Peserta Aksi 287 Tuding Pemerintah sebagai Rezim Diktator

Peserta Aksi 287 Tuding Pemerintah sebagai Rezim Diktator

BERBAGI
Foto: Aksi 287 menentang pemberlakuan Perppu Ormas di Jakarta, Jumat (28/7/2017). [Suara.com/Ummi Hadyah Saleh]

Jakarta, thetanjungpuratimes.com – Ratusan massa alumni 212 yang tergabung dalam aksi 287 menggelar aksi unjuk rassa di Kawasan Patung Kuda, Monas, Jakarta, Jumat (28/7).

Aksi tersebut untuk menolak penerbitan Peraturan Pemerintah Pengganti Undang-undang Nomor 2 Tahun 2017 tentang Organisasi Kemasyarakatan.

Menurut pengamatan Suara.com, tampak massa membawa spanduk penolakan Perppu ormas bertuliskan “Batalkan Perppu Ormas Pemecah Belah Persatuan Bangsa” dan spanduk bertuliskan “Orang Waras Menolak Perppu Ormas nomor 2 Tahun 2017”.

Massa tersebut tampak berasal dari sejumlah organisasi seperti yang memakai atribut diantaranya FPI, Jawara Betawi, Forum Ulama Indonesia, Forum Mahasiswa dan Pemuda Jatinangor, Umat Islam Bersatu dan ormas lainnya.
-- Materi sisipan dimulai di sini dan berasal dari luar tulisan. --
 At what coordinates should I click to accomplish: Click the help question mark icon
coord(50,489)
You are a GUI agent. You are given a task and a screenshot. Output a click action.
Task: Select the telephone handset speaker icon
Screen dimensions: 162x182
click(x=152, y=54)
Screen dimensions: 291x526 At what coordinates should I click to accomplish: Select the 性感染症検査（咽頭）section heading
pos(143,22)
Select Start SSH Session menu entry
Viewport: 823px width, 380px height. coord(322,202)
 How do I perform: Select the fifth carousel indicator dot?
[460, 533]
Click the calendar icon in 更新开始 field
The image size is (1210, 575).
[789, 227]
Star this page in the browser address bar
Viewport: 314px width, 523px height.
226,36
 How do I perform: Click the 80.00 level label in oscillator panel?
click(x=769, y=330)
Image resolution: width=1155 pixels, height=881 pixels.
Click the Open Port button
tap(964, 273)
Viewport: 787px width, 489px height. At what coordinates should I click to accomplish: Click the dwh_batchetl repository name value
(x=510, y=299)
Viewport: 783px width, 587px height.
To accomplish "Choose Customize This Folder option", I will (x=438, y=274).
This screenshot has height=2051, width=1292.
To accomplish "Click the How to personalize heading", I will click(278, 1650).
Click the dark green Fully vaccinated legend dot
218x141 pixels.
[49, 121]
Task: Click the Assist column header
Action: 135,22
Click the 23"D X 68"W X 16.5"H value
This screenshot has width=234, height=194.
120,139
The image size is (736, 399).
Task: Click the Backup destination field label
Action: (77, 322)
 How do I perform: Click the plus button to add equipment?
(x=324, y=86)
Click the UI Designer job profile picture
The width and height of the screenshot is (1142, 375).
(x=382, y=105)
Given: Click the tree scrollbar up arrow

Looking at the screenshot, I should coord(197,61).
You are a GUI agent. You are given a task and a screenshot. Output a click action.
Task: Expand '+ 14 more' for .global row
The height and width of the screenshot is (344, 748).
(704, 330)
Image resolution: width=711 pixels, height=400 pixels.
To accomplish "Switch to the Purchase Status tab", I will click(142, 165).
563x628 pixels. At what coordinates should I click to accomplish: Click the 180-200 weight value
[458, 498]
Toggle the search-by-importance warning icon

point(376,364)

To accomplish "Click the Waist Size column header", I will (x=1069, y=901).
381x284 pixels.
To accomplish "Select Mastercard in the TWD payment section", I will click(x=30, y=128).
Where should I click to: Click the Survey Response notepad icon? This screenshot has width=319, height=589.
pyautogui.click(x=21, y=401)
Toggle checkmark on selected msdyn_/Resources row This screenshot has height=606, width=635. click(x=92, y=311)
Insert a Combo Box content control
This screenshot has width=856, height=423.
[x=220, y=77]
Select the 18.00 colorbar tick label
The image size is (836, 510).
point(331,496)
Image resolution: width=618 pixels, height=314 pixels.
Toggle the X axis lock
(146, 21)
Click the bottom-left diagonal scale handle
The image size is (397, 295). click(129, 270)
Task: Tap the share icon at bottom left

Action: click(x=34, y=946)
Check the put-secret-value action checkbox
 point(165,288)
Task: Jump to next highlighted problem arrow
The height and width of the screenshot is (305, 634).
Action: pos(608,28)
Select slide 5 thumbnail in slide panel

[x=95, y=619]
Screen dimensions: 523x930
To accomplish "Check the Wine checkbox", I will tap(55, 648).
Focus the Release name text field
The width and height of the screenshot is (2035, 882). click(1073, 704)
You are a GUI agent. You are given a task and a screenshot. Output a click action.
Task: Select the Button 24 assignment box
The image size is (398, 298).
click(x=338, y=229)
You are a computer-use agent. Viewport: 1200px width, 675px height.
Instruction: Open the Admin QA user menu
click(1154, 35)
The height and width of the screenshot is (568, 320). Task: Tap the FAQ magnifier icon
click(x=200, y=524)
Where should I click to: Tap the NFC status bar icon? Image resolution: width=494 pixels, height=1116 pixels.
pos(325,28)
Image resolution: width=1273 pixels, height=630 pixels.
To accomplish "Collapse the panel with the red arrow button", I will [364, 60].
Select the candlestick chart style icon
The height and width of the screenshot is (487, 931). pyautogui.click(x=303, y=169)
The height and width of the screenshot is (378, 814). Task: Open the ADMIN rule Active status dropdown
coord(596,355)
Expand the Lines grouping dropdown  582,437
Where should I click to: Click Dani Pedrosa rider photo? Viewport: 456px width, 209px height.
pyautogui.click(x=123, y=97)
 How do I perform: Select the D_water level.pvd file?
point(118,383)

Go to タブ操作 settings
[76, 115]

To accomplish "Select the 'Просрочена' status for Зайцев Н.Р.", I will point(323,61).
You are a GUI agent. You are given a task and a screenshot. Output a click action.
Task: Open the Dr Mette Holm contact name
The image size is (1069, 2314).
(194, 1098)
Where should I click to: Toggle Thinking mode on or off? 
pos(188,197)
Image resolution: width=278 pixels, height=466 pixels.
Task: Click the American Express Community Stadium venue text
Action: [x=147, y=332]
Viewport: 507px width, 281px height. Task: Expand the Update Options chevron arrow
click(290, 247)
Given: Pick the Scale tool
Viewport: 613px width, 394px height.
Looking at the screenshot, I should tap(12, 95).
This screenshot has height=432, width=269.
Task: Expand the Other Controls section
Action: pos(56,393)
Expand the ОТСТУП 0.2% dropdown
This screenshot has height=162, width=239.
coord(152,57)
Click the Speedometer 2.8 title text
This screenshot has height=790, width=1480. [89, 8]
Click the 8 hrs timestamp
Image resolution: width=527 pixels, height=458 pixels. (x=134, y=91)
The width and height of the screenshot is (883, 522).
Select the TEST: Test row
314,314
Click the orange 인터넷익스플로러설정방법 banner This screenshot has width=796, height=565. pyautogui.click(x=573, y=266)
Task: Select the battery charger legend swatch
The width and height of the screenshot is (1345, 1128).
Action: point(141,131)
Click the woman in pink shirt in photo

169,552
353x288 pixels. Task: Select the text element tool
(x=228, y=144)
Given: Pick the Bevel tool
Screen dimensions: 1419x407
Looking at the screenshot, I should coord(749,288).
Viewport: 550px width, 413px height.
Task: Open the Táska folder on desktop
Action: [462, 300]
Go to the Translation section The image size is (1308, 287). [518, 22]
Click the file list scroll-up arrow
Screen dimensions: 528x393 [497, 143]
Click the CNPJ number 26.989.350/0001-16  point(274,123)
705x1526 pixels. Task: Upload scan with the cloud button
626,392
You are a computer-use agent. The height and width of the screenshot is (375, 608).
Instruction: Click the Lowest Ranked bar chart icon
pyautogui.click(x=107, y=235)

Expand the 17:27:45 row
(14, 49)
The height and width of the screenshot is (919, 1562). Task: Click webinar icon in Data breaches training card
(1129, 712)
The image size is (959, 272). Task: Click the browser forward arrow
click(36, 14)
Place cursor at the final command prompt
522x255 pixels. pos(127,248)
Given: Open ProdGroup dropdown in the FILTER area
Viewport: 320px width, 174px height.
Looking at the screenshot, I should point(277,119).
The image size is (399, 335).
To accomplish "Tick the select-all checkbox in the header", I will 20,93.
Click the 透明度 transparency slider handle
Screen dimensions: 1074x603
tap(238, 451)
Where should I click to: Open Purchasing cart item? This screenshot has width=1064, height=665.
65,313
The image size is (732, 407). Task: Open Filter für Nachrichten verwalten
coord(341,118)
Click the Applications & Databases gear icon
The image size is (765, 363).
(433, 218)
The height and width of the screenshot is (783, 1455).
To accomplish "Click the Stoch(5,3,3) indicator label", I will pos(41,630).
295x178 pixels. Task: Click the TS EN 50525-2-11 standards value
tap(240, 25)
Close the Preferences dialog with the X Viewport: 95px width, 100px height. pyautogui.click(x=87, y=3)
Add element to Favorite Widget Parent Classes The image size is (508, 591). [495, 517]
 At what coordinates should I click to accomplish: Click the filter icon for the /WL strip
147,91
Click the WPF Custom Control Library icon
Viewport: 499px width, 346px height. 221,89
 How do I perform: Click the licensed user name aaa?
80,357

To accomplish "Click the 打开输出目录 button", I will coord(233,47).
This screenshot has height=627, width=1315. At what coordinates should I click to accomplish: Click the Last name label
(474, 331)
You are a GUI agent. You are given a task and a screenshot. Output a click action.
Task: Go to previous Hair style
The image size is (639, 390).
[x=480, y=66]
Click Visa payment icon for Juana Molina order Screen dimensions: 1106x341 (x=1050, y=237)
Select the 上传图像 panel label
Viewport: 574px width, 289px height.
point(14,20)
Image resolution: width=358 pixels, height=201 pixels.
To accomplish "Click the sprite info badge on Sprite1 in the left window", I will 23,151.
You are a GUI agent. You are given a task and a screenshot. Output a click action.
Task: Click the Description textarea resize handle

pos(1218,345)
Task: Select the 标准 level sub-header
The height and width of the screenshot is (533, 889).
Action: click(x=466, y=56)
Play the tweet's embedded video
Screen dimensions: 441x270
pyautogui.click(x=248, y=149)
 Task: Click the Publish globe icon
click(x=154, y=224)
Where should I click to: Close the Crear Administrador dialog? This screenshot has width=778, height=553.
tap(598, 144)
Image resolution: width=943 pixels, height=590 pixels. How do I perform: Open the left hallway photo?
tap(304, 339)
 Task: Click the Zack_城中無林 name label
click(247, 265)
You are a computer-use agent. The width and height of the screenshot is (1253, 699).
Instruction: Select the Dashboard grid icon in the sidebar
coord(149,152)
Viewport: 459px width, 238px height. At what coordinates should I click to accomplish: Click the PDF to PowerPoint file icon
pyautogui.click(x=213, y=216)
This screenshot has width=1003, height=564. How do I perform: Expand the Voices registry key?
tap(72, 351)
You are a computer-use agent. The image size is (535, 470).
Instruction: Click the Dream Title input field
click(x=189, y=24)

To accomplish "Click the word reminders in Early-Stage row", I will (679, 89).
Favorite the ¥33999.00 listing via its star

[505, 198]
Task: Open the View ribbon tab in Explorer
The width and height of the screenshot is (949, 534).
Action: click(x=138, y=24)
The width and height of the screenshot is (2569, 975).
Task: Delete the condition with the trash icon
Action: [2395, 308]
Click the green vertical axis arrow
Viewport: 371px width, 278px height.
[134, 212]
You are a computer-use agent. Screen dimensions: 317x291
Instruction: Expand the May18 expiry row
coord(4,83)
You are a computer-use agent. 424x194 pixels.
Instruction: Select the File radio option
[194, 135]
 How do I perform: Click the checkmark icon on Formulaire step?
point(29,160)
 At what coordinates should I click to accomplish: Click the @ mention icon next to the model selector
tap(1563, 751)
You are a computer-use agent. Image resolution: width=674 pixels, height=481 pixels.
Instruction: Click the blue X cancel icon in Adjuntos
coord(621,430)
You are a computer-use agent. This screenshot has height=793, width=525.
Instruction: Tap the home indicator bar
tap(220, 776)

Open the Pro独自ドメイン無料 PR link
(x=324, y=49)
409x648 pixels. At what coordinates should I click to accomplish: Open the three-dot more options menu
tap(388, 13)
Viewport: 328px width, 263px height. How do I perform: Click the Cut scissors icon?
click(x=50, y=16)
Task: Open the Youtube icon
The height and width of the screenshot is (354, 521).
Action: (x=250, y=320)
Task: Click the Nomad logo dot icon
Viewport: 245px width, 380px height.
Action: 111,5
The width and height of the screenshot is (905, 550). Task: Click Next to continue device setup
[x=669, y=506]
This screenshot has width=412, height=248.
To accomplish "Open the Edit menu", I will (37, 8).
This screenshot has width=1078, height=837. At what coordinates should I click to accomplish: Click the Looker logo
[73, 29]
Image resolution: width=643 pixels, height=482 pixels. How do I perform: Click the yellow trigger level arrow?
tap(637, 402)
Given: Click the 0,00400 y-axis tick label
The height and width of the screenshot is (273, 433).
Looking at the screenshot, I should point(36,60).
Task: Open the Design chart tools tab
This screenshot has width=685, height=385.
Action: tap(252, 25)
Namun mereka tak membawa bendera organisasi masing, melainkan hanya membentangkan spanduk tauhid yang berwarna hitam dan putih.

Dalam orasinya, salah satu orator mengatakan aksi 287 yang menolak Perppu Ormas untuk berjuang demi kejayaan demokrasi.

“Yang penting kita berjuang untuk kejaayaan demokrasi,” ujar orator di lokasi.

Orator juga menegaskan pembubaran ormas bisa terjadi tidak hanya HTI, tapi pada ormas lainnya.

“Kalau terjadi pada ormas HTI, maka tidak menutup kemungkinan terjadi pada ormas lain. Kenapa kita harus menolak, karena Perppu ini menjado rezim yang diktator, rezim otoriter. Karena itu kita tidak boleh mundur,” tandasnya.

Dalam orasi tampak hadir tokoh FPI Habib Novel Bamukmin.

Aksi ini diawali dengan Shalat Jumat bersama di Masjid Istiqlal. Setelah itu massa bergerak menuju Monas dan melalukan orasi di patung kuda.